PROBLEM 1. In the passage about Tesla's robotaxi plans, since what year has Tesla held a California permit to test autonomous vehicles on public roads with a safety driver?
PROBLEM 2. Rewrite the Tesla robotaxi passage from "The regulatory landscape" to "internal chauffeur service.", changing "CPUC" to "state utilities commission".

PROVIDED PASSAGE.
##########
Bill Lamoreaux, an Arizona Department of Transportation spokesperson, told Business Insider in an email that Tesla also applied in late June for certifications to operate and test autonomous vehicles with and without a safety driver in the Phoenix Metro area.

Sawyer Merritt, a popular Tesla investor who frequently covers Musk’s ventures, first reported the Phoenix news.

Lamoreaux wrote in the email that a decision on the certifications is expected by the end of July. Once they’re approved, Tesla will have to follow a self-certification process, he wrote.

Each area where Tesla has set its expansion targets is a region where Alphabet’s Waymo operates robotaxis without safety drivers present in the vehicles. Tesla’s robotaxis in Austin are currently limited to 10 to 20 Model Ys and have safety operators in the front passenger seat.

Waymo has deployed more than 1,500 robotaxis in multiple US cities as of June.

The scale of expansion in Austin and the phase of Tesla’s robotaxi service in the Bay Area and Phoenix — whether that’s testing with or without early riders — remains unclear.

The regulatory landscape for autonomous ride-hailing services in California is more extensive than in Texas, where companies don’t need specific permits to operate autonomous vehicles.

In California, companies must apply for permits with the Department of Motor Vehicles and the California Public Utilities Commission to begin testing autonomous vehicles.

The CPUC granted Tesla what’s called a transportation charter permit in March. It’s a key milestone for the company to start a ride-hailing business, but the permit doesn’t allow Tesla to operate quite like Uber or Lyft, let alone deploy autonomous vehicles. Instead, it allows Tesla to provide a transportation service with its own vehicles and only for its employees, almost like an internal chauffeur service.

Taseen Shamim, a CPUC spokesperson, told BI in an email that Tesla hasn’t applied for “any new CPUC-issued operating authorities” as of Thursday afternoon. When asked how long the approval process would take, the spokesperson said the agency “cannot speculate on process time.”

A California DMV spokesperson told BI in an email that Tesla has held a permit to test autonomous vehicles on public roads with a safety driver since 2014.

“To date, Tesla has not applied for either a driverless testing or deployment permit,” the spokesperson said, meaning Tesla can’t yet test without a safety operator inside the vehicle or deploy robotaxis for the public.
##########
DATA.
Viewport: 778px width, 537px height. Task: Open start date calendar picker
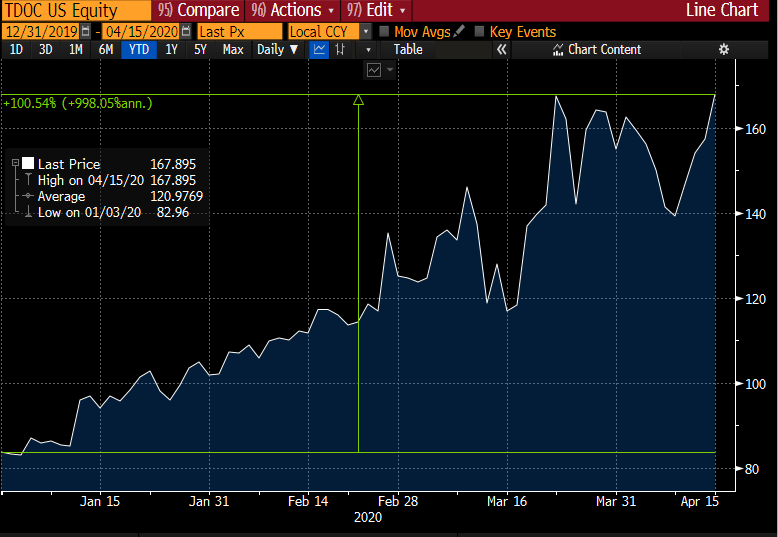84,32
##########
TASK RESULT 1. Since 2014.

TASK RESULT 2.
The regulatory landscape for autonomous ride-hailing services in California is more extensive than in Texas, where companies don’t need specific permits to operate autonomous vehicles.

In California, companies must apply for permits with the Department of Motor Vehicles and the California Public Utilities Commission to begin testing autonomous vehicles.

The state utilities commission granted Tesla what’s called a transportation charter permit in March. It’s a key milestone for the company to start a ride-hailing business, but the permit doesn’t allow Tesla to operate quite like Uber or Lyft, let alone deploy autonomous vehicles. Instead, it allows Tesla to provide a transportation service with its own vehicles and only for its employees, almost like an internal chauffeur service.